Growing no less fond of blueberries as time went by, this year I doubled down tenfold. When the blueberry man posted his Facebook ad I answered it, and a couple weeks later ten nice blueberry bushes appeared in our driveway. I was going big.

Resident Gardener rolled her eyes a little bit at my folly, but she took half of them out to the Tarzan Tree field and planted them anyway. She had been giving my poor neglected blueberries some love, and a bit of pruning, and this year they actually had some flowers! When the five new ones went in, it seemed we had achieved an actual blueberry patch!

Fast forward a few weeks, and I’m looking for a new project since I now had the raspberry patch sorted. So when RG mentioned the bunnies had been getting at my new blueberry bushes, I went to check it out. Little buggers! Our jury-rigged plastic fence enclosure obviously wasn’t up to the job. The five plants she had set out were now half the size of the five she had transplanted into bigger pots and arranged beside the house until the fall rains came, when we would add them to the patch.

Well, here was my new project. I couldn’t have asked for a more clear wake-up call. I had a blueberry patch now, dammit. I wasn’t going to let those dang bunnies take out my blueberry patch!

Over the next few weeks, in spare minutes here and there, usually at the ends of long days, I would wander out to the blueberry patch and do a bit of work. I scavenged materials from all over the farm, a part-roll of chicken wire left over from coop construction, some rusty but solid t-posts donated by a generous neighbour, some slender eight-foot bamboo poles harvested last fall from our prized clump of black bamboo, and of course the yards and yards of six-foot plastic deer fencing that had enclosed the blueberries, useless against the bunnies but perfectly suited to stringing from bamboo poles to keep the deer out. I even had all the zip ties I needed. My only purchase was the white plastic t-post fence caps, to prevent clumsy horses impaling themselves.

Having researched effective bunny fences online, I started my install. Pounding in the posts to form a nice big enclosure was the easiest bit. Rolling out 70 feet of 4-foot chicken wire so I could fold up a border a foot wide all along, then rolling it up again and man-handling it over to where I had installed the t-posts, so I could unroll and fasten it along the fence line, was the trickiest bit.

Uninstalling and untangling, then reinstalling the plastic deer fencing RG had jury-rigged was the most time-consuming bit.

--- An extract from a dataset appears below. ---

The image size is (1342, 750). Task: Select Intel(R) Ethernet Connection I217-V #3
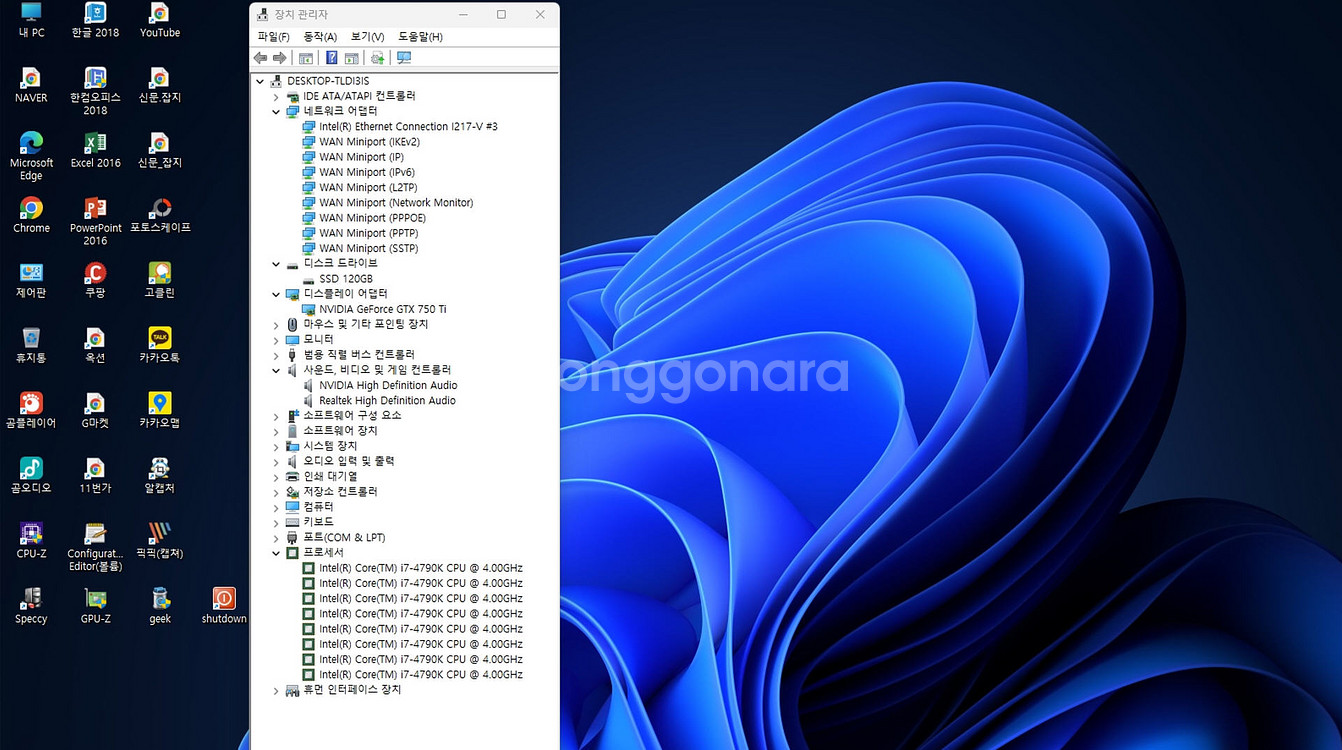(x=407, y=127)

Building the gate was the hardest bit, luckily Dear Husband came along just as I had finished the basic frame, pointed out it’s shortcomings, and pitched in to help correct it. A good teacher as always, DH more facilitated my build than took it over.

One of our big city pandemic refugees, a young man currently furloughed from Vancouver’s film industry, went after the weeds with a vengeance. He had almost the whole patch beautifully weeded in one afternoon. RG mulched along behind him, as I continued work on my fence.


On Mother’s Day we finished our magnificent blueberry fortress. Almost. We will sheet mulch the grassy areas so they will be broken down and ready for the other five bushes in October. We may need to add some featherlight netting to cover the top before the berries ripen, to save them from the birds. RG thinks not. Her theory is that there are so many wild berries in our valley that ripen in August at the same time as blueberries, we may be ok. Time will tell. One thing for sure, those darned bunnies are going to have to go elsewhere for their blueberry fix now. Unless the little buggers can chew through chicken wire.